Evet 47 ameliyat geçirdim. Siz acıdan çığlıklar atıp sesi kısılan bir insan gördünüz mü? Acıdan gücü kalmayıp bayılan bir insan gördünüz mü? Sabahlara kadar Azrail gelsin canımı alsın diye bekliyordum.
AYAĞIM KESİLDİKTEN SONRA RAHATLADIM
-Şu an nasılsınız?
Ayağımı kaybettim. Ayağımı kaybettikten sonra rahatladım. Proteze uyum süreci yaşıyorum. Çok rahat olduğunu söyleyemem, zamanla daha iyi olacak.

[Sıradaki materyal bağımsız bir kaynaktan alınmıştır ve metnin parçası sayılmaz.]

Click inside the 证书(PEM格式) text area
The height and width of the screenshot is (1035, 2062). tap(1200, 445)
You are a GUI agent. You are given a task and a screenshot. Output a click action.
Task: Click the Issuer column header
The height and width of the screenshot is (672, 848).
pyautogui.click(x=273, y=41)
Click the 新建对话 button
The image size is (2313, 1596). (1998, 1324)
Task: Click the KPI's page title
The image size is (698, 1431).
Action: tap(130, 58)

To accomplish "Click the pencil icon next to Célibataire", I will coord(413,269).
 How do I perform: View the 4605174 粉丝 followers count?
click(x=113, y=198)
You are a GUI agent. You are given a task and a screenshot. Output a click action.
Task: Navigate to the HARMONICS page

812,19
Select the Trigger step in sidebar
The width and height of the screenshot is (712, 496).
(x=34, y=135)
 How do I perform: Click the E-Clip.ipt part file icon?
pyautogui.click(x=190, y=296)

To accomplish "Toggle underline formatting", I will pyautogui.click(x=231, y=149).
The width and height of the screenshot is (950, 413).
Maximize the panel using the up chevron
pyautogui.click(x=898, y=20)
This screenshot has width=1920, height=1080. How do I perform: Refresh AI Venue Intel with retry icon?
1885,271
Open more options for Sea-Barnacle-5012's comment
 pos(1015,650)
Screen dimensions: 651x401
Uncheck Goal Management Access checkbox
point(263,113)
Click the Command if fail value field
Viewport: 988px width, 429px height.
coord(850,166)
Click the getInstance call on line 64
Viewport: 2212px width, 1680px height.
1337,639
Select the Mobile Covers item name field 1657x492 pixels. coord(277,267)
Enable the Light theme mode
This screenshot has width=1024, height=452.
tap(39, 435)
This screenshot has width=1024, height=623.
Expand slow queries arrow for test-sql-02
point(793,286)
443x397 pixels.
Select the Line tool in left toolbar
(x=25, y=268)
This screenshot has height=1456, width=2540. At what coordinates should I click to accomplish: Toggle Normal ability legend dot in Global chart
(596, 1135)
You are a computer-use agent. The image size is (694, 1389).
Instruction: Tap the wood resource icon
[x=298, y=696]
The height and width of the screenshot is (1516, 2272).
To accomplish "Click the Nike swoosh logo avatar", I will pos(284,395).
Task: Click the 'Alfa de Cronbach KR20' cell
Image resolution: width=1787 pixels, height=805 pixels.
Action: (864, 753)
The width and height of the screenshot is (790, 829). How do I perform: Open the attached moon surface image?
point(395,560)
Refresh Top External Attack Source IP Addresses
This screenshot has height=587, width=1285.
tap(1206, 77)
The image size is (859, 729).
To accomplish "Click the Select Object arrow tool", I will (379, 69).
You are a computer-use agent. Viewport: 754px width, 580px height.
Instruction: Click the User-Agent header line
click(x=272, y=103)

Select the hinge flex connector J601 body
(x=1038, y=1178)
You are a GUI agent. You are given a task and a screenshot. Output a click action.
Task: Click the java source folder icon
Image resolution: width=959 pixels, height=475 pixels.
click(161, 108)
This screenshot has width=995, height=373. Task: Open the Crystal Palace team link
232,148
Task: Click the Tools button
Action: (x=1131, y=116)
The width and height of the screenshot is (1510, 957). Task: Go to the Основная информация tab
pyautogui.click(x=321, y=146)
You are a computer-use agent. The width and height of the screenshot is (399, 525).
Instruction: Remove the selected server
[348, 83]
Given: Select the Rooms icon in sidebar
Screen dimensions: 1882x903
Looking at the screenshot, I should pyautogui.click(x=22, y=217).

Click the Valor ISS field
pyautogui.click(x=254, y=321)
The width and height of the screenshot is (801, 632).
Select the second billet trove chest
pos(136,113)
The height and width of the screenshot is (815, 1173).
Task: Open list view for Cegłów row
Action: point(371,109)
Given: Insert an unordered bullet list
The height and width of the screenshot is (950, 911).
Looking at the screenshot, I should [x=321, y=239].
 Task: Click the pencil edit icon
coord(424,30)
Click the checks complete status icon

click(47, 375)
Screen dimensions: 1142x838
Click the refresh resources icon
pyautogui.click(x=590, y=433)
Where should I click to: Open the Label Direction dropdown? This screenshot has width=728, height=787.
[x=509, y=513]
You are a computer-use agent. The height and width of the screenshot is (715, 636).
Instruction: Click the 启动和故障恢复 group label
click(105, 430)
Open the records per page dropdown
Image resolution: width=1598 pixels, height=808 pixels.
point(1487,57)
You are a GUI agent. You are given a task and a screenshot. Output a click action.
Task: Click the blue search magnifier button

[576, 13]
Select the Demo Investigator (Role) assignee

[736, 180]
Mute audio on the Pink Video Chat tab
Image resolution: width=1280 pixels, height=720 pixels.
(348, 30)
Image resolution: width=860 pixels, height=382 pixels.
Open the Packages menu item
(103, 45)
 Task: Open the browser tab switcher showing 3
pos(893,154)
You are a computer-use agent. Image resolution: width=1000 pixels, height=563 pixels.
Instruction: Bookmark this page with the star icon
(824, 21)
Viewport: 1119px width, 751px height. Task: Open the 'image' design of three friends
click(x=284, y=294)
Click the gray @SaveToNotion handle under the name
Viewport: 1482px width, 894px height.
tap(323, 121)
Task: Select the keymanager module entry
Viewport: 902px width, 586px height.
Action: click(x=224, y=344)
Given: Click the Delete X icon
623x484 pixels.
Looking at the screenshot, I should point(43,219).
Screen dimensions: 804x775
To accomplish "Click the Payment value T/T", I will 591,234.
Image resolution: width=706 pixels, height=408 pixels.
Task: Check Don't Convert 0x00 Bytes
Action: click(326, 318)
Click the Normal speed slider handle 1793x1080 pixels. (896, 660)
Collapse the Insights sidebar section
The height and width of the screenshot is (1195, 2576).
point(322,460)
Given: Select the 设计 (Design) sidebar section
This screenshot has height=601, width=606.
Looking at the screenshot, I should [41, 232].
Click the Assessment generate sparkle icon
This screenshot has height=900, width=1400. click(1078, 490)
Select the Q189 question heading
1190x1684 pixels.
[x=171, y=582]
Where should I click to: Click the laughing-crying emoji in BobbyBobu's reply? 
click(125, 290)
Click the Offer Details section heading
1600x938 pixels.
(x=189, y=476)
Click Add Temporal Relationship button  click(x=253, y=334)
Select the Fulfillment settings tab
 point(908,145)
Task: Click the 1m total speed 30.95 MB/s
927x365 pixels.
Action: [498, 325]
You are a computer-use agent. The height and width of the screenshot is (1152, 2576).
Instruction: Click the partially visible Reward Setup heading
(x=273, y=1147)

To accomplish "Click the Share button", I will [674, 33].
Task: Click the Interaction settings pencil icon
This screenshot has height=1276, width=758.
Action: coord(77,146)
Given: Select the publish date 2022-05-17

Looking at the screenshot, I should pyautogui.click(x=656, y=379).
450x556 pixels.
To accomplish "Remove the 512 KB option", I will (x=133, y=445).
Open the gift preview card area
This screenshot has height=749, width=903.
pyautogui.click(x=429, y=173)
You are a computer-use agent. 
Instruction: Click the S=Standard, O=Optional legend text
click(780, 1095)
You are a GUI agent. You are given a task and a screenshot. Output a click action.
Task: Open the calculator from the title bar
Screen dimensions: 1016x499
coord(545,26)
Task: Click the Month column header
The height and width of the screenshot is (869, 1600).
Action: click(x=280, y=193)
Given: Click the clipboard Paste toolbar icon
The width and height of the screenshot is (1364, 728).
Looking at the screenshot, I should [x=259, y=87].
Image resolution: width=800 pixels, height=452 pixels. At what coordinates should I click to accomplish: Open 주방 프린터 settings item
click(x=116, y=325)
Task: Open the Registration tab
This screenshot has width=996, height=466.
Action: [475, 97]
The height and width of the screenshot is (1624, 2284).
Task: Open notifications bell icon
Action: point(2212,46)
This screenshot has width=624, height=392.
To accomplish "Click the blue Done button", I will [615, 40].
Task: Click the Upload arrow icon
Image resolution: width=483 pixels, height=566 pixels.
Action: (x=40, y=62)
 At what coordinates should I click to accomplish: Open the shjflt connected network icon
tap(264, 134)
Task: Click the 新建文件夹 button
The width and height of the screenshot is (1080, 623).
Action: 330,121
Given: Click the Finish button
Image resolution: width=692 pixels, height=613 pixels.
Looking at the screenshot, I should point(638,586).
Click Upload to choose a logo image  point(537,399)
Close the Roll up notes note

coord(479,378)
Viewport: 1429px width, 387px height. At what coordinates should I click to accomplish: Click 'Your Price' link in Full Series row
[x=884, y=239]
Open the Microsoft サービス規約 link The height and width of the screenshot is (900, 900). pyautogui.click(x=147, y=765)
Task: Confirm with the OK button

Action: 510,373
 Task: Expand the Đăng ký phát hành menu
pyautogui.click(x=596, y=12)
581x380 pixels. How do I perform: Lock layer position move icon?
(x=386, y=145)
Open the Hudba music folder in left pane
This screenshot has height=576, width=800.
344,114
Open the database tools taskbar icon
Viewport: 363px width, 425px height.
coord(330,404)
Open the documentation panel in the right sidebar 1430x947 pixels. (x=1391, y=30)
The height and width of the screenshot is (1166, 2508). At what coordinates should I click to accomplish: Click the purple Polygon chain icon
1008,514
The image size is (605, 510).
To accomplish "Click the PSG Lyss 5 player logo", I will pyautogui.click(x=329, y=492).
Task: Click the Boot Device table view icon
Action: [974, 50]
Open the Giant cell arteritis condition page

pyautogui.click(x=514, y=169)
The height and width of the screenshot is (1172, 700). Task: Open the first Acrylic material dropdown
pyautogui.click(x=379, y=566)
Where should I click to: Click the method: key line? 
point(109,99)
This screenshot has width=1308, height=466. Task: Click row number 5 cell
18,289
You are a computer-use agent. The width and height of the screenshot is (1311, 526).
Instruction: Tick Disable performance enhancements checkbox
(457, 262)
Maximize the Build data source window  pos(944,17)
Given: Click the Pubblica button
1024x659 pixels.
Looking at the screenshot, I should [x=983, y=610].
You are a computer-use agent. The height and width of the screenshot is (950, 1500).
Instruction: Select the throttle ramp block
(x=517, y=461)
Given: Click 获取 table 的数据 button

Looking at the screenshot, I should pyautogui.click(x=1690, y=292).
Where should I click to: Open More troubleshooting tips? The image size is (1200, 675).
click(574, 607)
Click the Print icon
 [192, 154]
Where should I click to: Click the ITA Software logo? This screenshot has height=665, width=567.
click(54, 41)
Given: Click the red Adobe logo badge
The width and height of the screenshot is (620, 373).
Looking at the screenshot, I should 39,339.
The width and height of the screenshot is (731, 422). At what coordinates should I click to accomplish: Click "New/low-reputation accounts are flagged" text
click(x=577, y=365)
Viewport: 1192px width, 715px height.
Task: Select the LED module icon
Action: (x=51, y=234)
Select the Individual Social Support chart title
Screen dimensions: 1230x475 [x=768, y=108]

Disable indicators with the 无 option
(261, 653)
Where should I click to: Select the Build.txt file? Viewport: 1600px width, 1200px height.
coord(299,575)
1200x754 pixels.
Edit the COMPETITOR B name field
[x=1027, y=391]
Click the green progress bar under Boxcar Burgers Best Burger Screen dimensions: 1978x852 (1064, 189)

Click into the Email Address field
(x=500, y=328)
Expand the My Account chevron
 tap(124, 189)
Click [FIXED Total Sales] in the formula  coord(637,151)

DEVLETE YÜK OLMAMASI İÇİN ÖZEL HASTANE İSTEMEDİM
-Cumhurbaşkanımızla görüştünüz. Sizin hakkınızda konuşurken "iki Sabri tanıdım" demişti. O görüşmede neler konuştunuz?
Hiçbir talebim olmadı, olamaz da zaten. Halimi hatırımı sordu. Bir özel hastane benden 55 bin lira istemişti. Ben bunun devlet tarafından karşılanacağını biliyordum ama istemedim. Devletin kasasından 55 bin lira çıkmasını istemedim. Cumhurbaşkanımız "devletimiz yanında, sen parasını düşünme" dedi. Ben yine devletin hastanesini tercih ettim ve orada çok güzel ağırlandım.
-Yarın yine öyle bir çağrı yapılsa...
Hiç sorma o soruyu. Hiç tereddüt etmem. O duyguyu yaşamak lazım. O duyguyu yaşamayan zaten yine sokağa çıkamaz.
TAHLİYE EDİLENLER YÜZÜMÜZE KARŞI SIRITTI
-Hain darbe girişiminin ikinci yıldönümü. Devletimiz artık çok daha güçlü. Bu günleri göreceğimizi hiç düşünüyor muydunuz?
İtiraf edeyim o gece aklımızda sadece ölüme gidiyoruz düşüncesi vardı. Bu günleri göreceğimizi asla düşünmüyordum. Tek hedefimiz darbeyi püskürtmekti. Onların bir gün yargıda hesap verecekleri, müebbet hapis cezası alacaklarını inanın hiç düşünmedim. Karar duruşmasında sırıtarak tahliye olanları görmek içimizi çok acıttı.
24 HAZİRAN SEÇİMLERİNDEN SONRA HESAPLAŞACAĞIZ DEDİLER
-Davalara katılabildiniz mi?
Sağlık durumum nedeniyle çok az duruşmaya katıldım. Köprü davasından çıkarken "Sizinle hesaplaşacağız" dediler ve marş söyleyerek salondan çıktılar. Bir tanesi "24 Haziran seçimlerinden sonra dışarıyadım, hepinizle hesaplaşacağız" diyordu. Seçimlere yönelik hedefleri vardı ama Allah bu hainlere fırsat vermedi.
MUHALEFETİN SÖZLERİ İÇİMİZİ ACITTI
-Bu kadar acıya rağmen içeride ve dışarıda 15 Temmuz'u anlamayanlar var…
Hiçbir köpeğin sahibi kendi köpeğine laf getirmez. Onlar 40-50 yıl besledikleri proje örgütlerine laf getirmez. Batı medyasının ne söylediğinin bir önemi yok. Ama Türkiye'deki muhalefetin sözleri yediğim kurşunlardan daha çok canımı acıttı. Bu zihniyetten bazı insanlar bize "sizin yüzünüzden AK Parti iktidarda, şimdi bedelini ödeyin" diyorlar. Bu tabi çok canımızı acıtıyor.
O KATİLLERİN CEZASI İDAM OLMALIYDI
-Köprü davasında verilen kararlardan sonra ne hissediyorsunuz?
O köprüde vuruldum, 47 ameliyat geçirdim, çok acı çektim ve bacağımı kaybettim. Türk adalet sistemine göre verilebilecek en ağır ceza verildi. Ancak o katillere verilecek ceza bu olmamalıydı. Birileri toprağının altında ise, anneler hala ağlıyorsa o zaman burada kısasa kısas vardır. Hep söylüyorum; ayaksız yaşanır ama vatansız yaşanmaz. Bize bu günleri gösteren Allah'a hamdolsun.